___ RECORDS PROVIDED

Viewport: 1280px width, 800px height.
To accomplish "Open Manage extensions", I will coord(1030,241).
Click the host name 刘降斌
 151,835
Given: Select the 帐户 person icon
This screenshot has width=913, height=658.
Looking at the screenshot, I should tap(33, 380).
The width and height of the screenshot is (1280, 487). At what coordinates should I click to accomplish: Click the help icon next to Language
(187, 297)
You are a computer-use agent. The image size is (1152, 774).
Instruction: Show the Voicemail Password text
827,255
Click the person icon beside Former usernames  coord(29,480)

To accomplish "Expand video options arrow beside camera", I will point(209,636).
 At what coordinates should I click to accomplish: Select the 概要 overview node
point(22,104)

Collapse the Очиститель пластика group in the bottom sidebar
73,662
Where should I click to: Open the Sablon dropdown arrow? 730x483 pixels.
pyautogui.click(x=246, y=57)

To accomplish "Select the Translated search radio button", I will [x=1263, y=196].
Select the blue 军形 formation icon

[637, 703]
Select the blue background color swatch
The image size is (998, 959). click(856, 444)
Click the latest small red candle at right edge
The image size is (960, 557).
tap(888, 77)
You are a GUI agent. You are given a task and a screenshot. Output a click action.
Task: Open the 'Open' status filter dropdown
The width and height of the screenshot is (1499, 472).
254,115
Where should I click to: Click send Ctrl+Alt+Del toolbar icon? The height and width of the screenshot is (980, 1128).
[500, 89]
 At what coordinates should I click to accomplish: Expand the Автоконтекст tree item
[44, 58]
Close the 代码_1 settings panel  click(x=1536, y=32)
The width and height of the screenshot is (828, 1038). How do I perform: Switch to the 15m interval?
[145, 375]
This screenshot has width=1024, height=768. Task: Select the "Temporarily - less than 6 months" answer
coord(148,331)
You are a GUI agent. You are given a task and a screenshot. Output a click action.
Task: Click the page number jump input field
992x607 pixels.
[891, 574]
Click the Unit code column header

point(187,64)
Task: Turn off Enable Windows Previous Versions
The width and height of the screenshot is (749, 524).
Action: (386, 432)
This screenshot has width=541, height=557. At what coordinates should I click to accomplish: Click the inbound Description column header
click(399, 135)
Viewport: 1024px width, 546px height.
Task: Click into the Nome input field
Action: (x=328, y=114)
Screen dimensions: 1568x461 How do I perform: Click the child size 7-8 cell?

______

**PROBLEM DETAILS**
Write out the material from the first line to the last, exactly.

**EXERCISE RESULT**
Viewport: 1280px width, 800px height.
To accomplish "Open Manage extensions", I will coord(1030,241).
Click the host name 刘降斌
 151,835
Given: Select the 帐户 person icon
This screenshot has width=913, height=658.
Looking at the screenshot, I should tap(33, 380).
The width and height of the screenshot is (1280, 487). At what coordinates should I click to accomplish: Click the help icon next to Language
(187, 297)
You are a computer-use agent. The image size is (1152, 774).
Instruction: Show the Voicemail Password text
827,255
Click the person icon beside Former usernames  coord(29,480)

To accomplish "Expand video options arrow beside camera", I will point(209,636).
 At what coordinates should I click to accomplish: Select the 概要 overview node
point(22,104)

Collapse the Очиститель пластика group in the bottom sidebar
73,662
Where should I click to: Open the Sablon dropdown arrow? 730x483 pixels.
pyautogui.click(x=246, y=57)

To accomplish "Select the Translated search radio button", I will [x=1263, y=196].
Select the blue 军形 formation icon

[637, 703]
Select the blue background color swatch
The image size is (998, 959). click(856, 444)
Click the latest small red candle at right edge
The image size is (960, 557).
tap(888, 77)
You are a GUI agent. You are given a task and a screenshot. Output a click action.
Task: Open the 'Open' status filter dropdown
The width and height of the screenshot is (1499, 472).
254,115
Where should I click to: Click send Ctrl+Alt+Del toolbar icon? The height and width of the screenshot is (980, 1128).
[500, 89]
 At what coordinates should I click to accomplish: Expand the Автоконтекст tree item
[44, 58]
Close the 代码_1 settings panel  click(x=1536, y=32)
The width and height of the screenshot is (828, 1038). How do I perform: Switch to the 15m interval?
[145, 375]
This screenshot has width=1024, height=768. Task: Select the "Temporarily - less than 6 months" answer
coord(148,331)
You are a GUI agent. You are given a task and a screenshot. Output a click action.
Task: Click the page number jump input field
992x607 pixels.
[891, 574]
Click the Unit code column header

point(187,64)
Task: Turn off Enable Windows Previous Versions
The width and height of the screenshot is (749, 524).
Action: (386, 432)
This screenshot has width=541, height=557. At what coordinates should I click to accomplish: Click the inbound Description column header
click(399, 135)
Viewport: 1024px width, 546px height.
Task: Click into the Nome input field
Action: (x=328, y=114)
Screen dimensions: 1568x461 How do I perform: Click the child size 7-8 cell?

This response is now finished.